One comment he made demonstrated his anger, "There was only one of those things [figure of speech] on the test." I reminded him that anything associated with reading could be on the test, and that we had covered as much material as possible in order to help prepare him, but it was apparent that he blamed me. I understood and appreciated his anger, but told him that the day of an important game was too late to begin practicing needed skills. With that, he turned and walked away, leaving me to wonder what would happen to this senior and all the other students like him who struggle to pass a test of basic reading skill.
Since we live in such a rich and vibrant land of agriculture, allow me to use an analogy to farming. How successful would a farmer be who decides in September that, since it is close to harvest time, he or she better plant a crop? Of course, there would be no crop to harvest before the onset of winter, and that is what I see happening with many students. All too often, the student realizes that he or she is not prepared to pass the reading SOL, and the responsibility for this situation lies in several places.
Want to blame the schools? The superintendent? The school board? The method used to teach reading in the earlier grades? Choose one of these or one not mentioned, and you may be correct. However, if you are correct, so what? How will that wrong be corrected when our system of education is straddled with a myriad of mandates and directives and laws and parental wishes. Instead, I suggest that every parent consider that he or she is the most directly influential person in his or her child's reading readiness, and to prepare each child for a test of basic reading skill is not that difficult. But how to do this when you the parent are not a teacher or administrator or reading specialist?
First, model being a reader. Go to your local library and get a library card. Check out a book and let your child see you reading. Establish an evening that you and your child go to the library to check out books and see the other incredible offerings that are available. You may also consider subscribing to one or two periodicals that have content of personal interest. There is an abundance of periodicals for today's interest. Subscribe to a newspaper. Not only will your few cents every day help keep print alive in our area, but it will help you become a better reader and better informed concerning local and national news. The newspaper is an inexpensive way to share what is read with your child.
Get involved in your child's reading. Not all books are equal. While any reading is better than no reading, the popular books such as graphic novels, vampire series, and soppy, sentimental novels are like eating junk food high in sugar all of the time. Sure, you feel good for a short while, but the rush soon wears out, leaving no lasting nourishment to build on.
What to do as a parent? Realize that every reader has some beach reading that is not demanding literature. Allow your child to read his or her favorites, but also insist that your child read more demanding books, articles and poems that are age appropriate.

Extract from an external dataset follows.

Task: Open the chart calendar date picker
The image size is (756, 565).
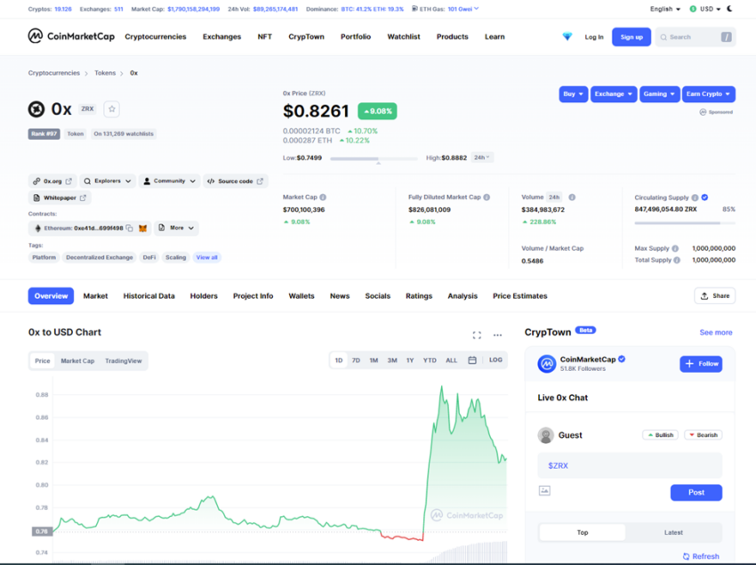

When you help your child read more demanding literature, you are helping to exercise his or her brain as skills in vocabulary, reasoning, and drawing of conclusions is built. Try to treat your child's reading like many parents treat sports - show an interest and try to learn with your child. If your child is reading a book assigned in school or of personal choice, read it too so that you can share in conversation about the book. Make books and periodicals available to your child. Encourage your child by modeling good reading and make it an inexpensive, shared activity that is varied like a good diet. Don't wait because later may be too late.